En attendant, comme dit l’Augustin, lisez bien.
Tania
Commentaires
Un billet doublement inquiétant;.. A bientôt.
Prends le temps de prendre soin de toi. Je t'embrasse. Claudie.
L'idéal serait de ne pas avoir à défendre la culture tellement elle serait populaire.
La chance est d'avoir des personnes comme toi pour la défendre.
L'idéal serait que nous soyons toujours en bonne santé.
La chance est de vivre dans des pays où le dépistage et les soins appropriés existent.
On t'accompagne en pensées chère Tania, mercredi tu seras dans nos coeurs. Je t'embrasse
de tout coeur avec toi, chère Tania, pour la culture et pour le reste.
Je t'embrasse
Incroyable de tenir des propos pareils...je me suis toujours battue lorsque j'étais bibliothécaire pour acheter autre chose que uniquement ce qui était demandé et plaisait aux lecteurs, pour ouvrir leur monde vers d'autres horizons, et pareil avec les élèves ensuite alors que je ne peux qu'adhérer à tes propos et je suis d'accord avec ton article...la culture se doit d'être ouverte à tous et à tout, sans aucune recherche d'être rentable...
Bon courage pour ce qui t'attend après-demain, j'en suis désolée pour toi, je t'envoie mille pensées positives et un peu du soleil du sud...
un énorme merci pour ce billet qui vient faire écho à mes lectures actuelles
j'ai lu De la tyrannie de Timothy Snyder et du même auteur je lis De la liberté ses propos viennent totalement faire écho aux journalistes ou penseurs que tu cites
il est temps de nous réveiller
je vais aller lire ce que je trouve, parfois les articles ne sont pas tous accessibles hélas
Courage à toi, je pense à toi et t'envoie tout ma bienveillante sympathie
Bonjour Tania
un billet qui reflète les tendances inquiétantes côté culture du moment, hélas un peu partout.
Cela fait du bien de saluer l'engagement de certains acteurs de la Culture dont tu fais partie, et de lire les prises de position de Bernard Foccroulle.
Mes pensées t'accompagneront au jour-j. ET après.
Te connaissant, tu reviendras bien vite avec les yeux rivés sur l'avenir.
Prends bien soin de toi et bienvenue dans un monde dosé entre repos et activité (intellectuelle), sans oublier la patience!
Je t'embrasse.
"La poésie me semble indissociable de notre humanité", soyons et restons des poètes !

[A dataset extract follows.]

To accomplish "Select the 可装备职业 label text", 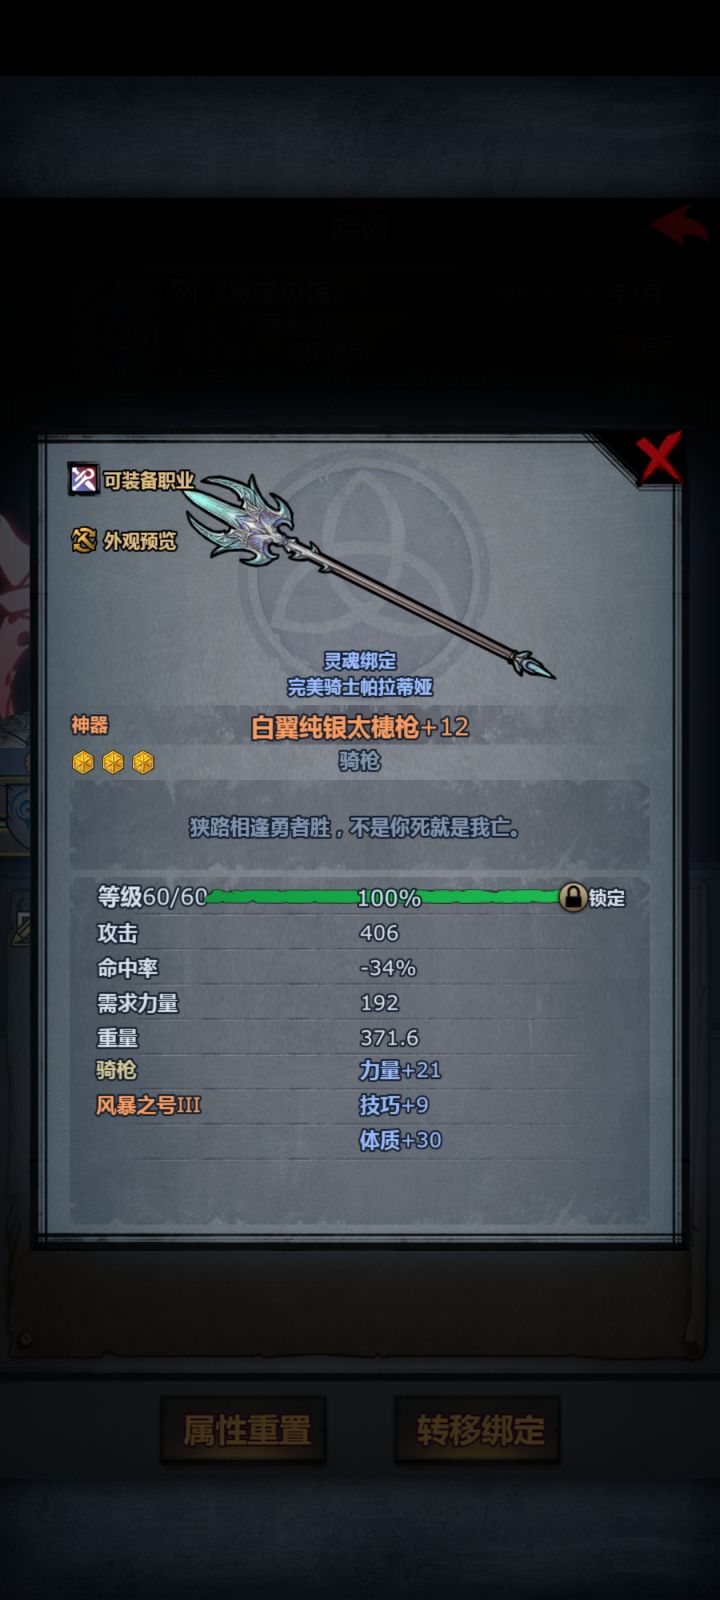I will [149, 480].
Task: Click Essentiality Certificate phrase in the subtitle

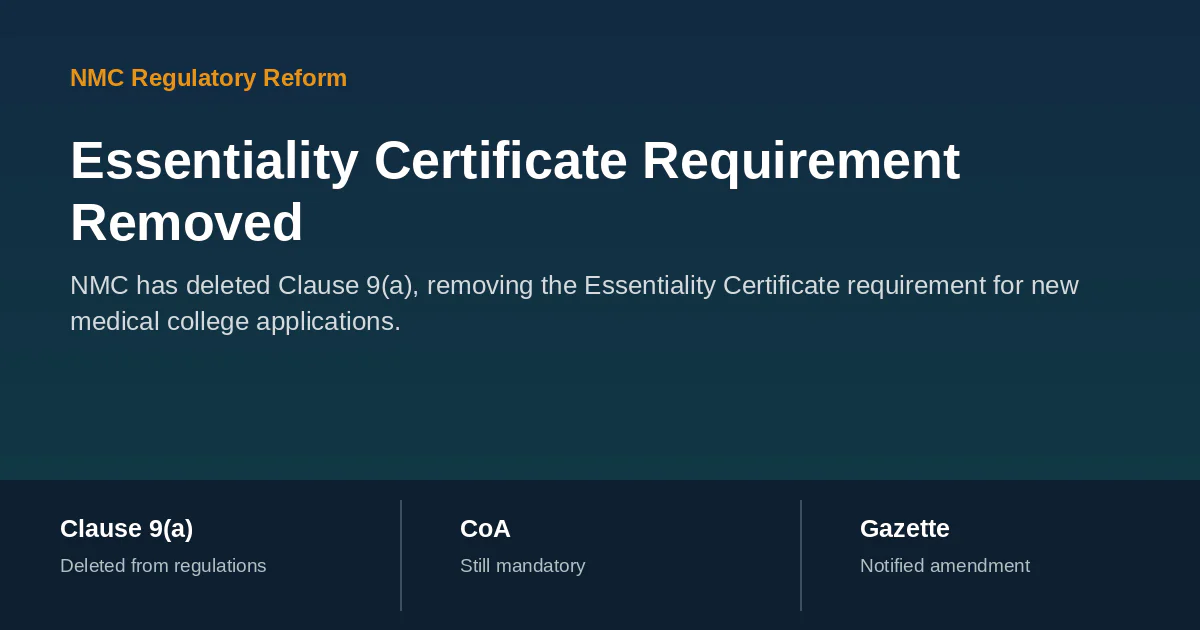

Courage chère Tania, nous te tenons les deux mains dans l'invisible et invitons les forces de guérison rapide. Je t'embrasse, à bientôt. brigitte
Pensées pour vous chère Tania
Je pense à toi.
J'ai un peu suivi cette actualité en Belgique ; inquiétante au regard de ce qui se passe un peu partout. Les nuages s'amoncellent aussi en France. Je suis désolée d'apprendre que tu dois passer par une opération. Je pense beaucoup à toi et espère te retrouver bientôt. Je t'embrasse.